Tuesday, July 20, 2010

Serial Book Thief Jailed...Again.

Move over, Markus Zusak, there's a new Book Thief in the house.

The big house, that is.

According to The Telegraph UK, Cambridge University alum William Jacques has been sentenced to three and a half years in jail for stealing over £1 million in antique books from a London Library:

Cambridge University graduate William Jacques, who stole £1 million of rare books in the late 1990s, drew up a "thief's shopping list" as he continued his life of crime.

He used a false name to sign in to the Royal Horticultural Society's Lindley Library in London before stuffing valuable books under his tweed jacket and fleeing, Southwark Crown Court in London was told.

Recorder Michael Holland QC told Jacques: "You have absolutely no intention of turning away from what seems to you to be an extremely lucrative and easy crime."

Such crimes "undermine and destroy parts of the cultural heritage that's contained within these libraries", the judge said.

The judge, who said Jacques had no mitigation, told him: "You are a Cambridge graduate and should know better, I suppose."

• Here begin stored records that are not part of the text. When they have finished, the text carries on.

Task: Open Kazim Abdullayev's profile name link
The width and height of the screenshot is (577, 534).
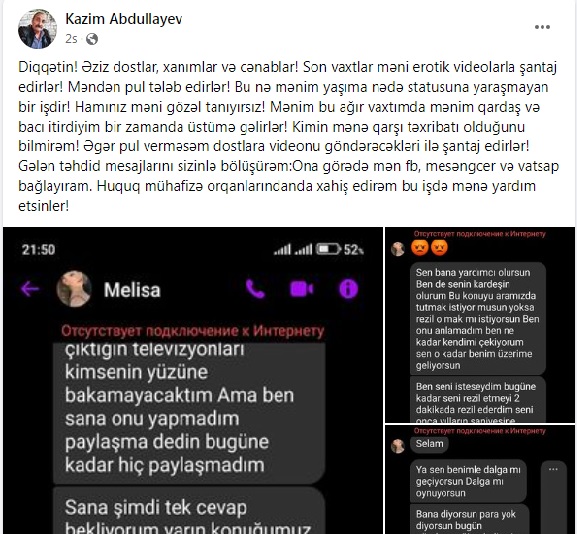Action: pyautogui.click(x=124, y=19)
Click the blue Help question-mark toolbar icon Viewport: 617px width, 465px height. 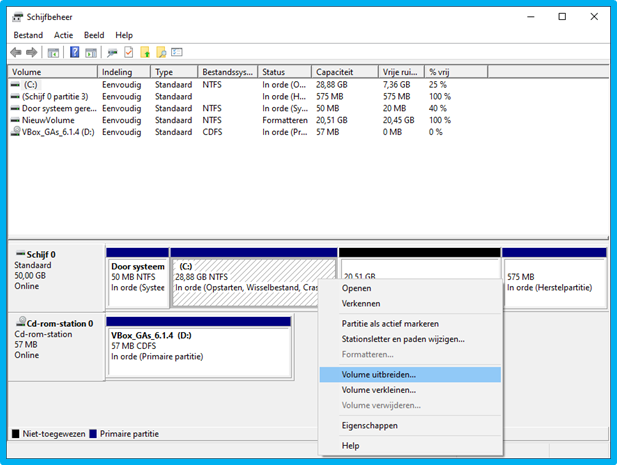[74, 52]
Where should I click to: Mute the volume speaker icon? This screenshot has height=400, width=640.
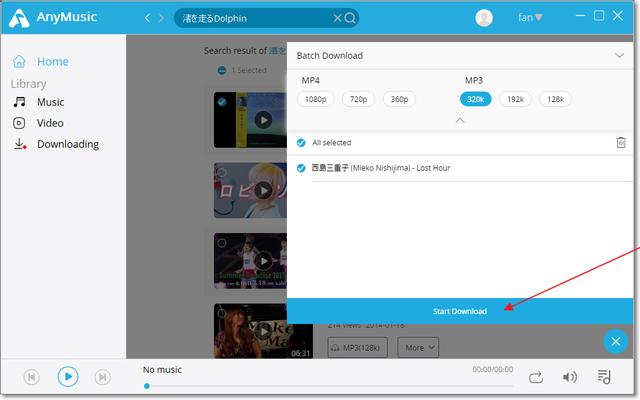pyautogui.click(x=569, y=377)
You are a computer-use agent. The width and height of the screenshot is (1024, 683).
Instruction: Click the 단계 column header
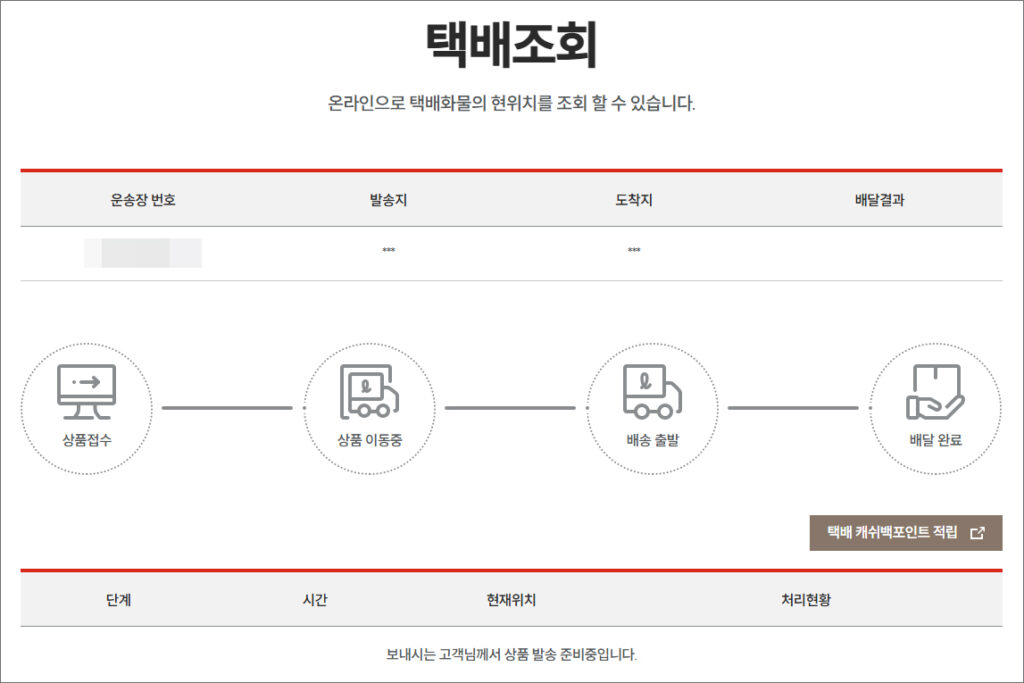point(118,600)
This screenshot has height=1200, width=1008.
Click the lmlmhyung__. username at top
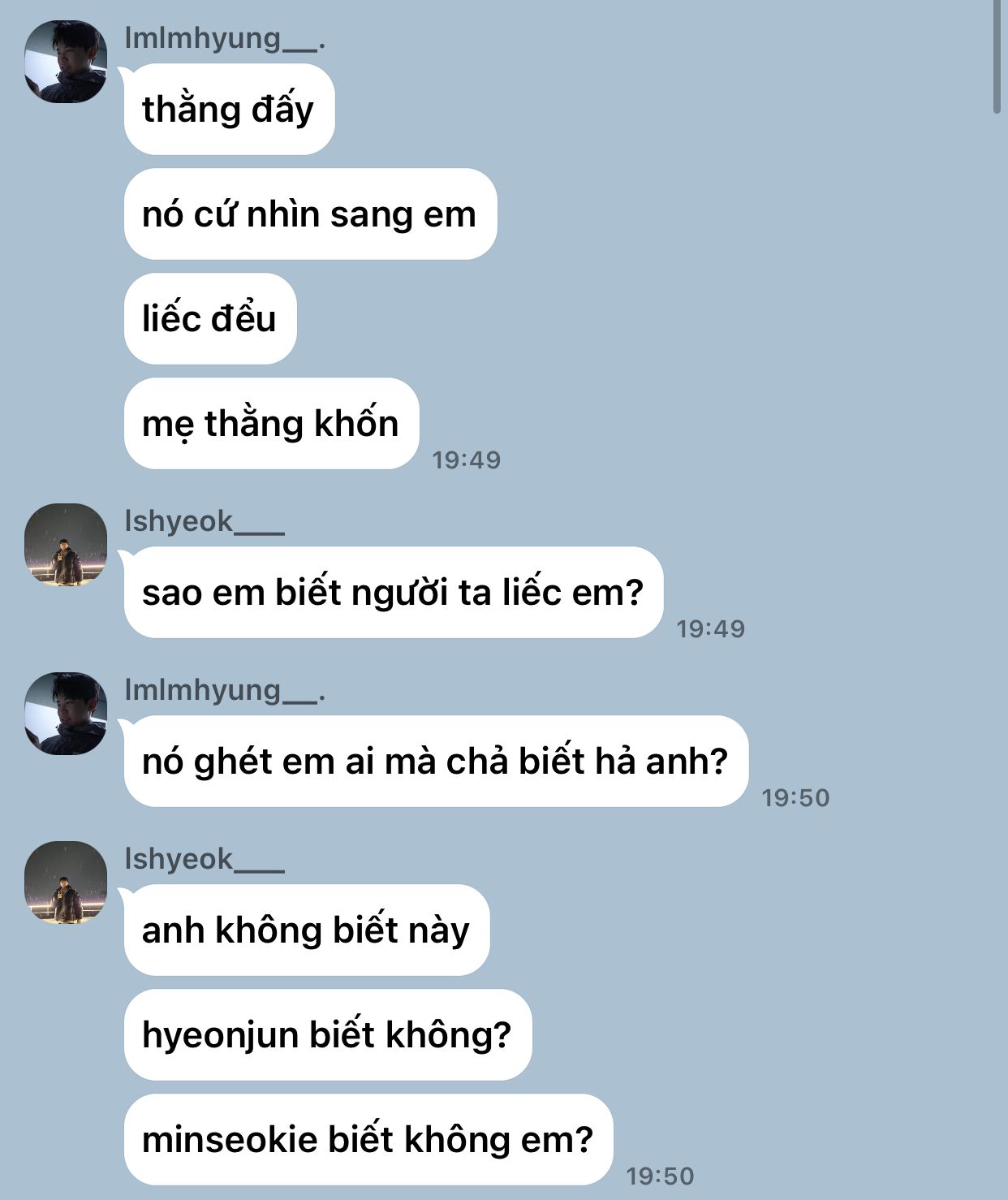[225, 38]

He went on: "This was a systematic and carefully-planned theft and you had prepared what, in my view, was a target list, from your research at that library, of books that were worth stealing.

"This was a theft in progress and the list referred to books worth tens of thousands of pounds more.

"Your entire motivation was commercial and you intended to make whatever money you could from the theft of these books despite their cultural value.

"The effect of your criminality was to undermine and destroy parts of the cultural heritage that's contained within these libraries and make it more difficult for those who have a legitimate interest in these books to gain access to them because libraries have to take inconvenient and expensive steps to stop thefts of this kind."

Jacques was "relying on the reluctance of library staff to challenge people" when they were used to dealing with members of the public whom they could trust, the judge said.

Jacques, 41, previously plundered more than £1 million of historic books from the UK's leading libraries in the biggest haul of its kind in British legal history.

The serial book thief, who escaped with some 500 extremely rare antiquarian books, hid behind a "shabby cloak of respectability" as he went on to sell them at auction houses in the late 1990s, judge Derek Inman said in May 2002.

Motivated by arrogance, greed and an obsession with money, the loner raided the nation's libraries, devastating their collections and damaging valuable works in an attempt to disguise their origins.

Even a four-year jail sentence, imposed by Judge Inman at Middlesex Guildhall Crown Court for 21 counts of theft, could not stop him.

In the latest case, the jury heard that Jacques would regularly visit the Lindley Library in Vincent Square, central London, which holds books, journals, pictures and art on practical gardening, garden history, plants and design dating back to 1514.

Read the rest of the article HERE

Huh. Talk about strange addictions. I gotta say that judge was pretty kick-ass.

1 comment:

  1. This doesn't sound like any sort of addiction to me. Rather, it sounds like a very smart, morally bankrupt guy who saw a way to make a lot of easy money.